Hi Doris. Great to hear how your growing is going - going being the operative word I guess now the big freeze is rushing towards you.
It sounds as if you had a lot more cukes and things than I did. I have had quite a few, but some of them were quite yellow, and I think that may have been due to lack of calcium, which also caused a bit of blossom end rot on the tomatos.
Most of my tomatos are ok though. I have eaten quite a few tiny tims and they are beautiful. Not acid at all. Probably because they're all left to ripen on the plant and I just pick them when I want to eat them. The Grosse Lisse tomatos are ripening nicely. Some of them should be the perfect picking colour within the next 2-3 days. I gave the plants a feed of trace elements with a good dose of calcium and haven't had any more showing signs of the rot, but the leaves haven't really recovered their nice deep green colour yet. I'm not too concerned so long as the tomatos are good lol.
I've had several beans from the guinea bean plants. Some of them were too hard to use because I left them on the plants too long, but the ones that were picked at the right time were lovely. The others I opened and harvested the seeds from for next year. A couple of the veges grew to nearly two feet long! They're quite an amazing vegetable. I'll see if I can get a photo of the last one on the plant showing its length, also some pics of the ripening tomatos.
I bought a PH soil testing kit so I can monitor the acidity of the soil next time. Apparently potting soil can be rather acid and some veges need it to be a more neutral PH.
At the moment I've got herbs growing still and they'll keep going all year. There is mint, parsley, dill, sweet basil and vietnamese basil. I have just got a new lot of kangkong watercress cuttings put in as the caterpillars came and raided my crop last week. Overnight they stripped nearly all the leaves off the plants. I've also got nasturtium plants growing and yam cuttings in pots. A friend gave me all the cuttings and came and helped to plant them. He's an amazing elderly Italian man and knows so much about growing stuff, and also about bush tucker, safe plants to eat and what its medicinal value is. He's truly remarkable.
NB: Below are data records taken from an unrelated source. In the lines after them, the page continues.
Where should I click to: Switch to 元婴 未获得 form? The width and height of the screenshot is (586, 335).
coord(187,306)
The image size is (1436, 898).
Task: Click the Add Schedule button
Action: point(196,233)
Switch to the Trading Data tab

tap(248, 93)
I've never grown anything like yams (sweet potatos) before, so I'm really keen to see how they come along.
I'm trying to figure out what will grow well during the heat of our summer now. I've really got the growing bug now and don't want to waste any time lol. Probably some of the more tropical type veges will be good to start off soon.
I hope some more members will post as well. It's great to hear what everyone is doing. I'm having such a ball with all this growing and messing around with dirt I must be getting quite boring!
Hope to be back in a day or so with the photos.